The wrench seemed to behave a bit funny at this lower setting, jumping rather than smoothly switching to a 'spin' type mode as it had done at 40NM - (It also felt like it was taking more than 15NM, but that could easily just be me not knowing what 15NM feels like) Anyway on about the 8th bolt it jumped again as it hit the torque setting and sheared the bolt off, not good but it was about the most accessible bolt so I figured that whilst I wasn't going to look forward to trying to get it out it wouldn't make any difference that the sump was attached and therefore carried on.
Two bolts later and the same happened again and I now started to question the wrench so tried it on some bolts that I had used it on to get the correct torque. In some instances it clearly wanted to apply more torque without stopping, although not on the 40NM bolts, only the 15NM ones. I then decided that shearing further bolts on the sump would probably not be a good idea and instead used it on one of the a nuts that hold the charge pipe on and this time the jump caused the nut to cross thread so that it now just spins on the bolt (not the best result either as the charge pipe is currently not attached).
Sorry for the long story, buy my questions are -
Is this the product of using a rubbish torque wrench (it is a Ł45ish draper one) or have I done something wrong?
Any pointers on removing sheared bolts?
Is it safe to tap a large hole in the block if I need to drill the ends out?
Last edited by tompearson; 7th February 2010 at 17:28.
thats a bit weird, i think you should take it back to where you got it from and ask for an exchange because it defo shouldnt do that, there must be something wrong with it
i wouldnt drill the bolts out, best bet is to get a stud extractor, drill a small hole in the middle of the sheared off bolt enough to get the extractor started and then you can twist the extractor to un screw the bolt (extractors are left handed threads so wont un screw itself whilst you are twisting it) something like this:
It's all in bits
Ok, so it might not be me being a numpty which is good.
I have heard varying things about these types of extractors. Some people rave about them, but quite a few suggest that if anything goes wrong you are in a whole heap of pain since they are very tough but brittle and therefore can snap which makes the removal significantly harder.

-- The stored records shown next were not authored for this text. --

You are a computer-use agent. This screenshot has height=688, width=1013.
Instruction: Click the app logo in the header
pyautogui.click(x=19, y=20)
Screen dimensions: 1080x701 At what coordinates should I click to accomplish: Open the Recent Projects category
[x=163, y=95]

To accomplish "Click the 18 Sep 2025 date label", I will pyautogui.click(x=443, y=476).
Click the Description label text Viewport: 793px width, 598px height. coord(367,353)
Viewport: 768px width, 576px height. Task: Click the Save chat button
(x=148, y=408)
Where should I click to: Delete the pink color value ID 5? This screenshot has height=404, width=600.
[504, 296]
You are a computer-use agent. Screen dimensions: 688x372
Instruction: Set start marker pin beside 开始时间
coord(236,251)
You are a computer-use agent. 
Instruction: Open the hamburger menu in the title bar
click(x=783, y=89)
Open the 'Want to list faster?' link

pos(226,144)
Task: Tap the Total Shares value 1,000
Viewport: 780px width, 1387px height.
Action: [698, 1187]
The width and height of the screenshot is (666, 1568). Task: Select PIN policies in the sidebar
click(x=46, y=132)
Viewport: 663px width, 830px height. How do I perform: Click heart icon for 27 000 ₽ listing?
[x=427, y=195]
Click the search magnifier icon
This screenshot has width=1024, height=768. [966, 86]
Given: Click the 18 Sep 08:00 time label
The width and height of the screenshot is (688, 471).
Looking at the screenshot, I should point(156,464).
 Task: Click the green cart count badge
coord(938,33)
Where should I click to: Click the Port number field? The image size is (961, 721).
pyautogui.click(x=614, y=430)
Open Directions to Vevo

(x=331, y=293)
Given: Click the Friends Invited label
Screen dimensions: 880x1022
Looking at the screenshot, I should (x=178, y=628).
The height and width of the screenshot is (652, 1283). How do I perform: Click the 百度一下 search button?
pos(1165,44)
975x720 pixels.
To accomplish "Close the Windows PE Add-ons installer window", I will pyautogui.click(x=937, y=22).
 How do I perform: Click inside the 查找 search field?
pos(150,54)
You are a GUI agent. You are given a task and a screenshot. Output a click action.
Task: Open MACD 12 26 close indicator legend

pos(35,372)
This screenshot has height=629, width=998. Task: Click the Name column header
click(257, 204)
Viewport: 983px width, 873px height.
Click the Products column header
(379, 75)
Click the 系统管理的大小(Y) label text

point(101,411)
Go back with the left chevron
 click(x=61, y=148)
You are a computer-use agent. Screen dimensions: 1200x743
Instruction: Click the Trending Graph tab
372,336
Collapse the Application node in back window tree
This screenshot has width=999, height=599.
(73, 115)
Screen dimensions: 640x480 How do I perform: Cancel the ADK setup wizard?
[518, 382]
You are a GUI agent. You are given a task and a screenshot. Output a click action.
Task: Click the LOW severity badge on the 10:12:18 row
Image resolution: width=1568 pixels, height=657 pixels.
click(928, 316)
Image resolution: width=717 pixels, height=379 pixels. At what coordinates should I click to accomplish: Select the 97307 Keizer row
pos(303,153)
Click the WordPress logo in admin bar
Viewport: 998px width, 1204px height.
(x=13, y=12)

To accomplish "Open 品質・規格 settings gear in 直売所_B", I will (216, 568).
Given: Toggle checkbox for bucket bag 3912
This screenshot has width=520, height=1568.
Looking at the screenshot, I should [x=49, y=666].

pfft mate im a mechanical engineer, used extractors tuns of times at work and have never broke one, dont be ham fisted and you'll be away
get some sort of dismantling spray/lube spray/wd40 and soak the sheared bolts in them before starting to give you the best possible chance, i would much prefer to try this way first before drilling out and re tapping new holes, at the end of the day if you bugger up the drilling and re tapping then you are going to be royally ****ed!
So is the bolts that snapped under any tension?
I had an engine mount come flying off an old car and a bolt sheered in the block and i managed to wind it out with my finger. If theres no tension theres a chance uou could wind it out just by slotting the top, if any is exposed. If not an extractor will sort it but they can be a pain doing the initial pilot, and they do tend to snap, do have to be careful like johnny87 mentioned.
Are you sure your torque wrench is designed to go that low, Iv got a specific torque wrench for low torque applications, you probably would of been better off judging it.